We describe the assembly, operation, and cleaning of a flow apparatus designed to image fungal biofilm formation in real time while under flow. We also provide and discuss quantitative algorithms to be used on the acquired images.
In oropharyngeal candidiasis, members of the genus Candida must adhere to and grow on the oral mucosal surface while under the effects of salivary flow. While models for the growth under flow have been developed, many of these systems are expensive, or do not allow imaging while the cells are under flow. We have developed a novel apparatus that allows us to image the growth and development of Candida albicans cells under flow and in real-time. Here, we detail the protocol for the assembly and use of this flow apparatus, as well as the quantification of data that are generated. We are able to quantify the rates that the cells attach to and detach from the slide, as well as to determine a measure of the biomass on the slide over time. This system is both economical and versatile, working with many types of light microscopes, including inexpensive benchtop microscopes, and is capable of extended imaging times compared to other flow systems. Overall, this is a low-throughput system that can provide highly detailed real-time information on the biofilm growth of fungal species under flow.
Candida albicans (C. albicans) is an opportunistic fungal pathogen of humans that can infect many tissue types, including oral mucosal surfaces, causing oropharyngeal candidiasis and resulting in a lower quality of life for affected individuals1. Biofilm formation is an important characteristic for the pathogenesis of C. albicans, and numerous studies have been done on the formation and function of C. albicans biofilms2,3,4,5, many of which have been conducted using static (no flow) in vitro models. However, C. albicans must adhere and grow in the presence of salivary flow in the oral cavity. Numerous flow systems have been developed to allow for live-cell imaging6,7,8,9,10. These different flow systems have been designed for different purposes, and therefore each system has different strengths and weaknesses. We found that many of the flow systems appropriate for C. albicans were costly, required complex fabricated parts, or could not be imaged during flow and had to be stopped prior to imaging. Therefore, we developed a novel flow apparatus to study C. albicans biofilm formation under flow11. During the design of our flow apparatus, we followed these major considerations. First, we wanted to be able to quantify multiple aspects of the biofilm growth and development in real-time without requiring the use of fluorescent cells (allowing us to study mutant strains and unmodified clinical isolates easily). Second, we wanted all parts to be commercially available with little to no modifications (i.e., no custom fabrication), allowing others to more easily recreate our system, and allowing for easy repairs. Third, we also wanted to allow for extended imaging times at reasonably high flow rates. Lastly, we wanted, following a period of cells attaching to the substrate under flow, to be able to monitor the biofilm growth over an extended time without introducing new cells.

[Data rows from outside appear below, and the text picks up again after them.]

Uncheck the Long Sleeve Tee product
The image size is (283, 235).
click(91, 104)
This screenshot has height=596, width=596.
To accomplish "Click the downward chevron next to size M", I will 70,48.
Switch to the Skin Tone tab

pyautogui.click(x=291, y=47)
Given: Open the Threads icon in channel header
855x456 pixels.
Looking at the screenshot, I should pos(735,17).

These considerations led us to develop the two-flask recirculating flow system illustrated in Figure 1. The two flasks allow us to split the experiment into two phases, an attachment phase that draws from the cell-seeded attachment flask, and a growth phase that uses cell-free media to continue the biofilm growth without the addition of new cells. This system is designed to work with an incubation chamber for the microscope, with the slide and the tubing preceding it (2 to 5, Figure 1) being placed inside the incubator, and all other components placed in a large secondary container outside the microscope. Additionally, a hotplate stirrer with an attached temperature probe is used to maintain fungal cells in the attachment flask at 37 °C. As it is recirculating, this system is capable of continuous imaging during flow (can be over 36 h depending on conditions), and can be used on most standard microscopes, including upright or inverted benchtop microscopes. Here, we discuss the assembly, operation, and cleaning of the flow apparatus, as well as provide some basic ImageJ quantitative algorithms to analyze the videos after an experiment.

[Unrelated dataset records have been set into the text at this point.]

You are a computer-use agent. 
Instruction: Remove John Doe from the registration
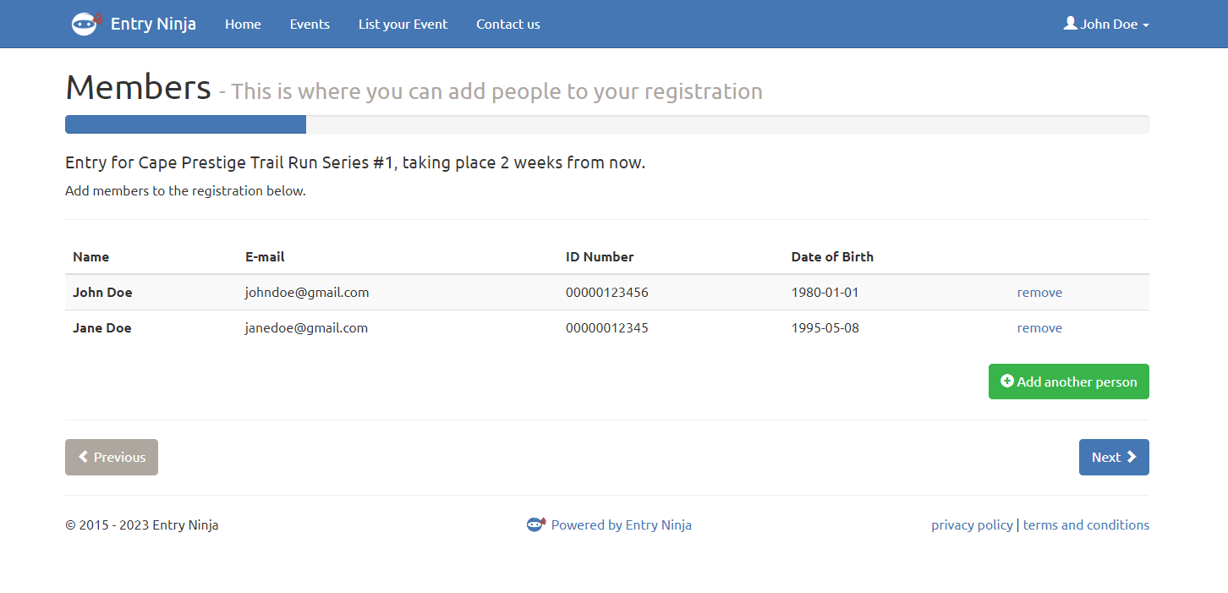(x=1039, y=293)
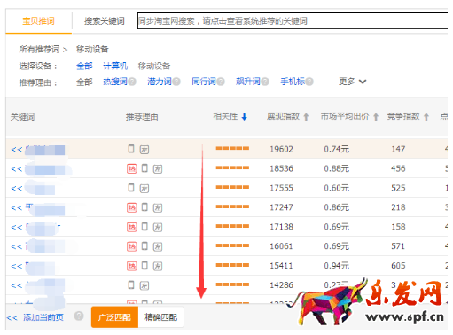Viewport: 453px width, 335px height.
Task: Click the keyword search input field
Action: click(x=293, y=21)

1. Assemble the Flow Apparatus
2. Perform an Experiment
3. Clean the Flow Apparatus
4. Quantifying the Videos
NOTE: All files need to be converted to the tag image file (TIF) format to work. Additionally, to compare between experiments, it is critical that all images are taken with the same microscope and imaging parameters, as discussed above.
Representative images of a normal overnight time-lapse experiment using wild-type C. albicans cells at 37 °C can be seen in Figure 2A and Supplemental Video 1. The images have been contrast enhanced to improve visibility. Quantification of the original data was performed, and representative graphs can be seen in Figure 2B. To generate these graphs, the data were first normalized to the imaging area (i.e., divided by the total imaging area), and the detachment was further normalized to the biomass, as described above. Additionally, the attachment and detachment show the cumulative values over time, rather than the individual frame values generated by the flow biofilm quantification macro. Once the graphs have reached this stage, statistical comparisons can be performed through regression analyses.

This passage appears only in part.